Last modified 5 years ago

#10609 closed New feature (duplicate)

Permissions on admin actions

Reported by: leitjohn Owned by: leitjohn
Component: contrib.admin Version: dev
Severity: Normal Keywords:
Cc: code_djangoproject_com@…, vvangelovski@…, tomas.ehrlich@… Triage Stage: Accepted
Has patch: yes Needs documentation: no
Needs tests: yes Patch needs improvement: yes
Easy pickings: no UI/UX: no

Description

Often one would not want an option to appear in the actions select box in the changelist. For instance, you may not want a user who can't delete to see "delete_selected".

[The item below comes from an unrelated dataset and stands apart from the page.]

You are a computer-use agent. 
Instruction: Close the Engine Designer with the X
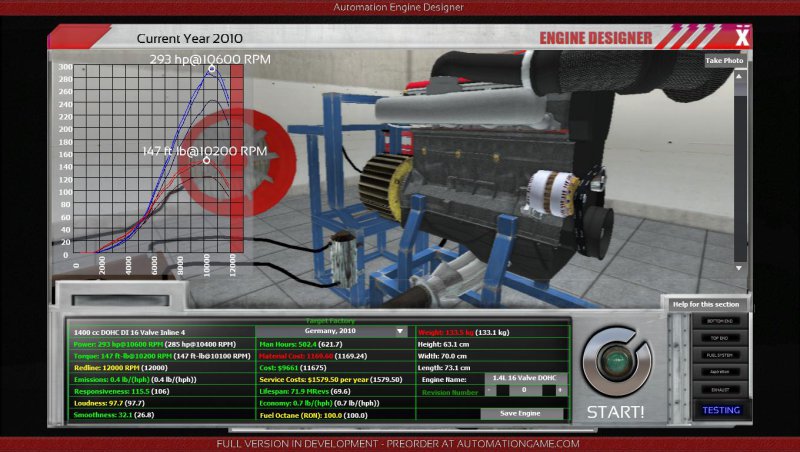(x=741, y=38)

I propose that we enable the admin to use the auth decorators (permission_required, etc).

Index: options.py
===================================================================
--- options.py	(revision 10163)
+++ options.py	(working copy)
@@ -423,7 +423,11 @@
         for klass in [self.admin_site] + self.__class__.mro()[::-1]:
             for action in getattr(klass, 'actions', []):
                 func, name, description = self.get_action(action)
-                actions[name] = (func, name, description)
+		
+                # check permission
+                test = getattr(func, "test_func", None)
+                if test == None or test(request.user):
+                    actions[name] = (func, name, description)
         return actions

Attachments (2)

action_permissions.patch (754 bytes ) - added by leitjohn 15 years ago.
patch
10609-1.patch (16.3 KB ) - added by Tomáš Ehrlich 11 years ago.
Added new decorators, documentation and tests

Download all attachments as: .zip

Change History (22)

by leitjohn, 15 years ago

Attachment: action_permissions.patch added

patch

comment:1 by leitjohn, 15 years ago

Cc: code_djangoproject_com@… added

comment:2 by Malcolm Tredinnick, 15 years ago

milestone: 1.1 beta1.1
Version: 1.01.1-beta-1

*Maybe* this is in scope for 1.1, maybe not. But it's certainly not a 1.1-beta milestone, since that had passed even before the ticket was opened.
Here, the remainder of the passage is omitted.